Task to carry out: Change each "GUI agent" in the material below to "interface agent" and reproduce the lines with nothing else altered.

[Raw records]
--------------------------------
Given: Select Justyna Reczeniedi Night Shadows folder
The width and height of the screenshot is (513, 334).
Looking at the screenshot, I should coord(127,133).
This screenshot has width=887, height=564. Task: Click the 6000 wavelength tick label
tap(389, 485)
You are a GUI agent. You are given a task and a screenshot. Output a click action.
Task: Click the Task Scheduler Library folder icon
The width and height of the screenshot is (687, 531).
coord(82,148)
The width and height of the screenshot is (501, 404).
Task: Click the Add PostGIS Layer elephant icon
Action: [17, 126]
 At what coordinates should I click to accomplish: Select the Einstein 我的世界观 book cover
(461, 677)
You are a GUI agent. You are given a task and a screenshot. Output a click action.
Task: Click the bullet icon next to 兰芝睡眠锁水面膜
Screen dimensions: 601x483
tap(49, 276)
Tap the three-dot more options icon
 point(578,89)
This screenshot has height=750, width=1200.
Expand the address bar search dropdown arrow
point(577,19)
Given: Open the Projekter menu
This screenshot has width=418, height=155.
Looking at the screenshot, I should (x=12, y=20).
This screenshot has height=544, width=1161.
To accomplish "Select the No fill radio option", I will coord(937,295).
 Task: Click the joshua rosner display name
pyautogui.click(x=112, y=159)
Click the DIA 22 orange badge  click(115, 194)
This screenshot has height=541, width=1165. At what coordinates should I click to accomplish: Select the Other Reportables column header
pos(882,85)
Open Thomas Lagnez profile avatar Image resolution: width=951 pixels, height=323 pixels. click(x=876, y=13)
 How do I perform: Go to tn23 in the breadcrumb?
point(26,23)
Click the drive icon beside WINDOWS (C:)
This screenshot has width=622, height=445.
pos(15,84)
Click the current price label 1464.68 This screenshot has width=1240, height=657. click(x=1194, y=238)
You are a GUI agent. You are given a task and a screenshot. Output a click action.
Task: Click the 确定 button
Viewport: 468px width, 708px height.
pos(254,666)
--------------------------------
Written reply:
Given: Select Justyna Reczeniedi Night Shadows folder
The width and height of the screenshot is (513, 334).
Looking at the screenshot, I should coord(127,133).
This screenshot has width=887, height=564. Task: Click the 6000 wavelength tick label
tap(389, 485)
You are a interface agent. You are given a task and a screenshot. Output a click action.
Task: Click the Task Scheduler Library folder icon
The width and height of the screenshot is (687, 531).
coord(82,148)
The width and height of the screenshot is (501, 404).
Task: Click the Add PostGIS Layer elephant icon
Action: [17, 126]
 At what coordinates should I click to accomplish: Select the Einstein 我的世界观 book cover
(461, 677)
You are a interface agent. You are given a task and a screenshot. Output a click action.
Task: Click the bullet icon next to 兰芝睡眠锁水面膜
Screen dimensions: 601x483
tap(49, 276)
Tap the three-dot more options icon
 point(578,89)
This screenshot has height=750, width=1200.
Expand the address bar search dropdown arrow
point(577,19)
Given: Open the Projekter menu
This screenshot has width=418, height=155.
Looking at the screenshot, I should (x=12, y=20).
This screenshot has height=544, width=1161.
To accomplish "Select the No fill radio option", I will coord(937,295).
 Task: Click the joshua rosner display name
pyautogui.click(x=112, y=159)
Click the DIA 22 orange badge  click(115, 194)
This screenshot has height=541, width=1165. At what coordinates should I click to accomplish: Select the Other Reportables column header
pos(882,85)
Open Thomas Lagnez profile avatar Image resolution: width=951 pixels, height=323 pixels. click(x=876, y=13)
 How do I perform: Go to tn23 in the breadcrumb?
point(26,23)
Click the drive icon beside WINDOWS (C:)
This screenshot has width=622, height=445.
pos(15,84)
Click the current price label 1464.68 This screenshot has width=1240, height=657. click(x=1194, y=238)
You are a interface agent. You are given a task and a screenshot. Output a click action.
Task: Click the 确定 button
Viewport: 468px width, 708px height.
pos(254,666)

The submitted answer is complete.